We then waited for an ambulance to come and pick us up. Suprisingly Madi had done very well, until we landed. She's a motion baby, I guess she slept the whole ride. I talked to her through the plastic of the incubator, and she calmed down a bit. The ambulance arrived and we loaded up and headed off to the hospital. We arrived at the hospital and went straight up to the Pediatric Intensive Care Unit of the St. Luke's Children's Hospital in Boise. They rushed her in to a room and immediately began transfering her into the bed and hooking her up to all sorts of monitors. My parents, who moved to Boise about 4 months ago were already at the hopital waiting. Unfortunately I didn't have time to talk to them, decisions had to be made.

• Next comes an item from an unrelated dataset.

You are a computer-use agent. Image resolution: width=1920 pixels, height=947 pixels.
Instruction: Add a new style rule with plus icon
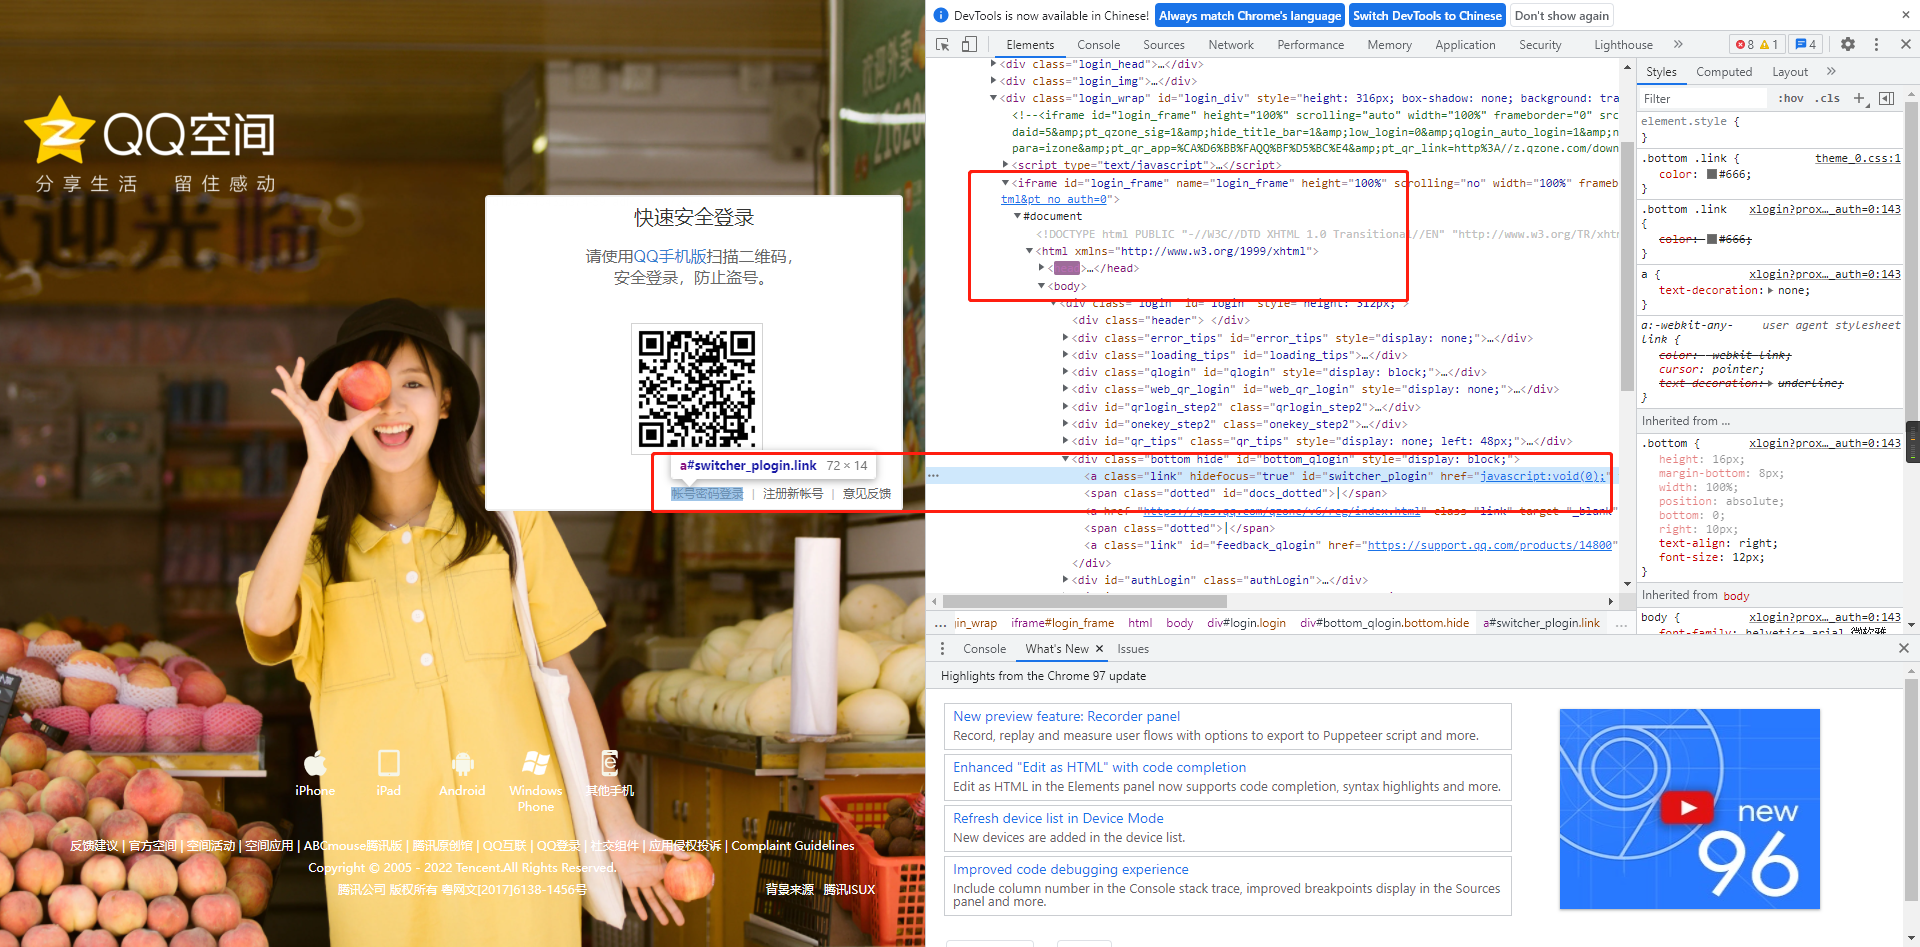pos(1860,98)
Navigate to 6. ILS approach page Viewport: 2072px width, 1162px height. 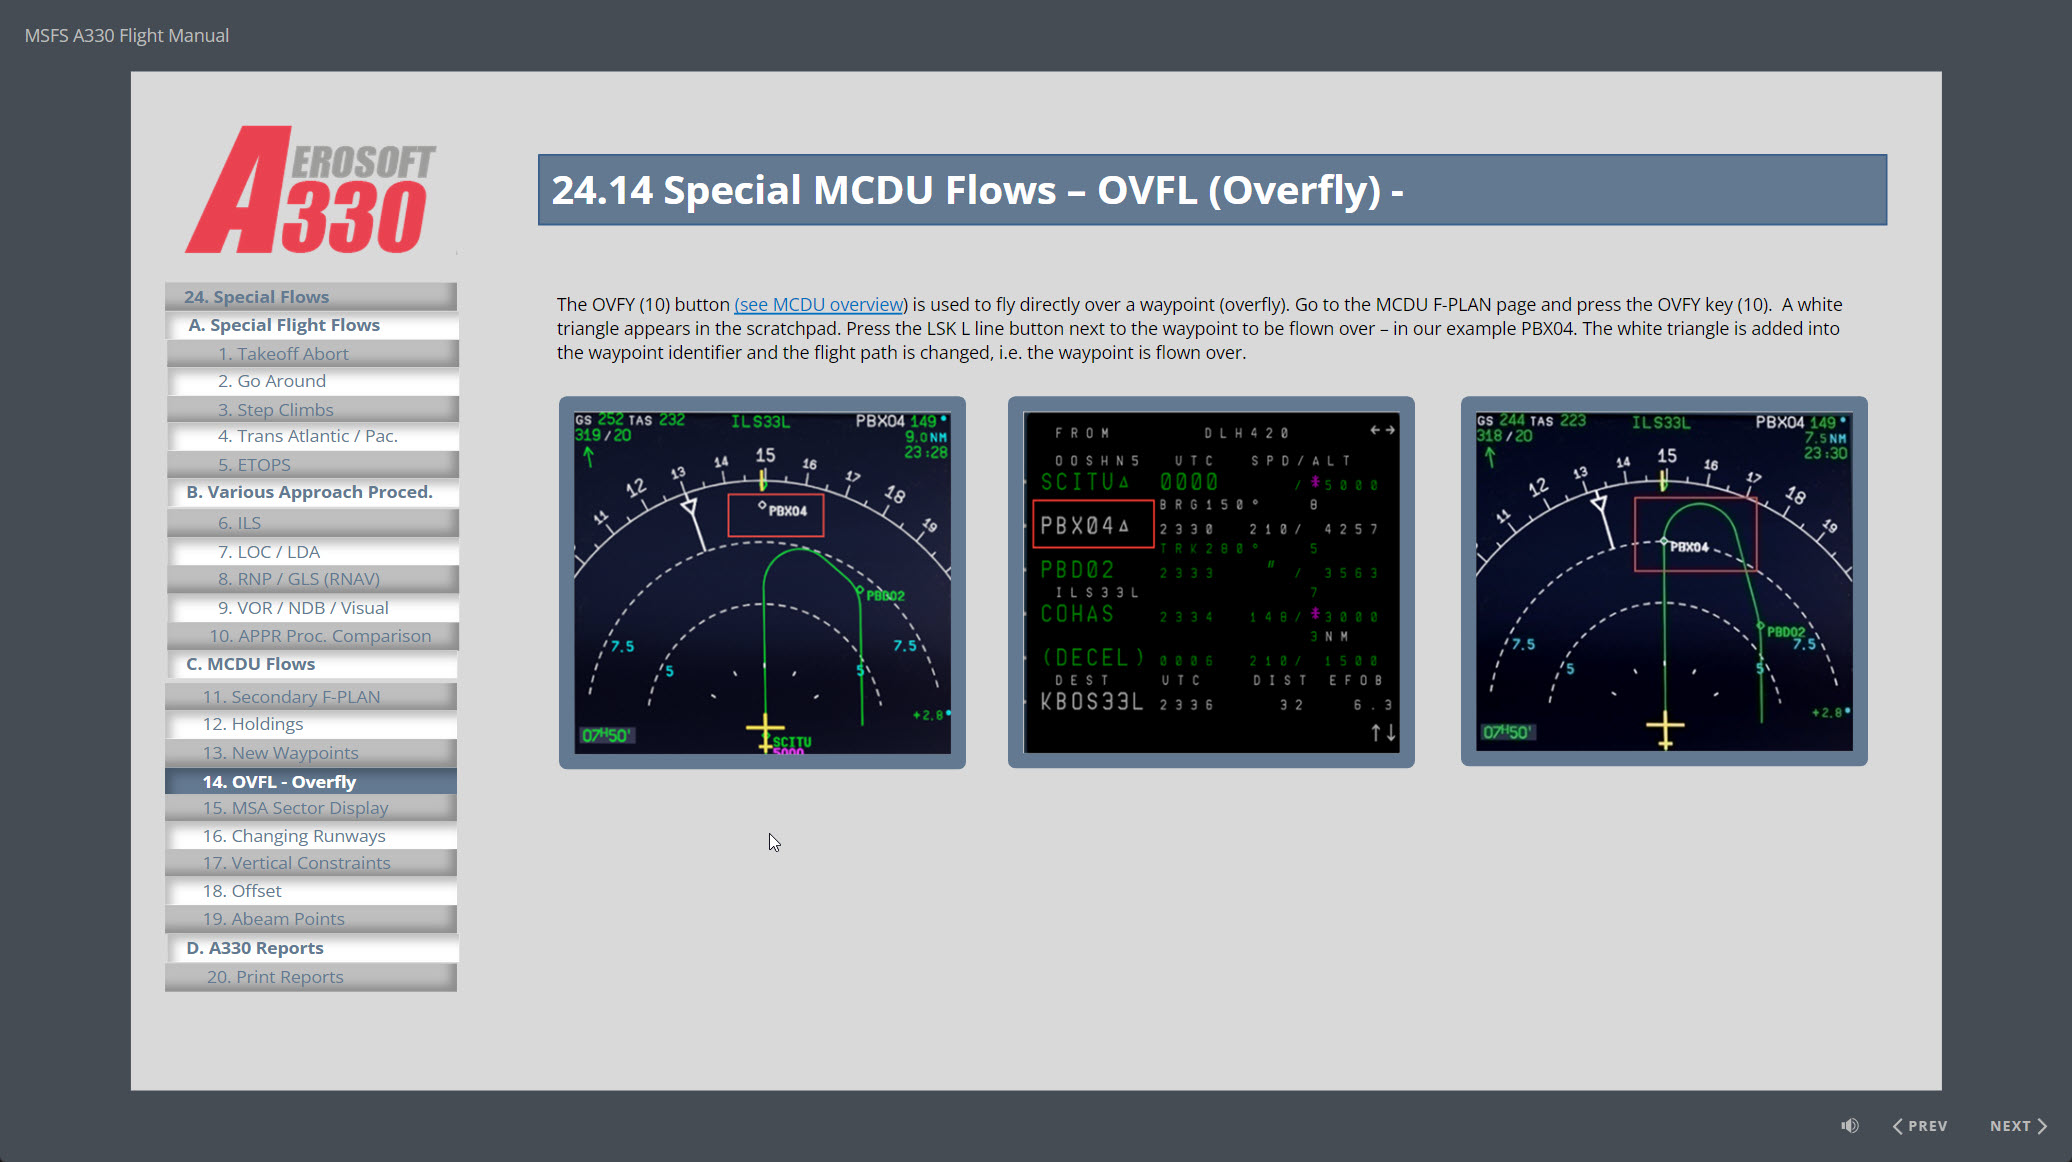[240, 523]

Dr. Christenson took me over to look at the x-ray while they put a new IV in Madi. He showed me the x-ray I had seen in Gooding, supposing it was pneumonia. He said that the only real option that we had was to put a chest tube in and drain out the fluid. We would then be able to know what the fluid was, and go from there. I felt very confident in him, and we went ahead with the plan. When we went back in, they already had the IV in place, and began to prep for the chest tube. The chest tube would be placed through her ribs in the the pleural space, where the fluid was. I had my mom go call Isaac to keep him updated on what was happening, since he was still on his way. They sedated Madi and went to work.
Dr. Christenson first inserted a needle that threaded the tube in, much like what is done with an IV. As soon as he took the needle out liquid came squirting out everywhere. He took a sample, and then hooked the tube up to an apparatus that gently sucked the fluid out. The amount that initially drained out was approximately 8oz in just the left lung! They didn't know how she was able to breathe. Soon after Madi came too. She was given some pain medicine, since chest tube are very painful. The doctor was suprised to see the substanc that came out was a yellowish color, the color of Chyle. They then had to determine an entirely different approach, since they thought that she would have pneumonia, and not chylothorax. In some ways it was good, on others it would lead us on a long journey, that we are still on.
The next few weeks were filled with uncertainty and a lot of trial and error. Madi was in the intensive care unit for 5 days, and then remained in the hospital for another 7 days.
She is now home and is on a special formula that is low in fats, since the fats that she was eating before is what was being dumped into her lungs. She came home this last Monday, and so far has been doing really well. We are still concerned, and will be for a long time to come. She will continue to have regular x-rays for the next several months to make sure that her lungs don't start to fill up again.
Gabi is doing well, and is really cute with her sister. She comes up and talks to her, telling her all about whatever it is she's talking about. She gives her kisses, and hold her pacifier for her. They love eachtother. Madi loves watching Gabi, and I can just see her trying to be like her as she gets older. We love our girls!
There is hope for full recovery, and no lasting effects from the chylothorax.
Even though this has been really hard, we have learned a lot, and drawn closer together as a family. We have witnessed miracles, and felt the loving arms of our Heavenly Father wrap around us as we struggle to be strong for our children. I know I personally have gained a greater understanding and appreciation for the Atonement. I am so grateful that we have the knowledge of the gospel, I feel like I would be truly at a loss without it.
There are many other things that I could go into detail about, but I feel a little emotionally taxed right now. If you have any questions at all, please feel free to leave a comment, and I will respond as best I can.
Thank you all for your love, support, and prayers. It has made a bigger difference than you will ever know.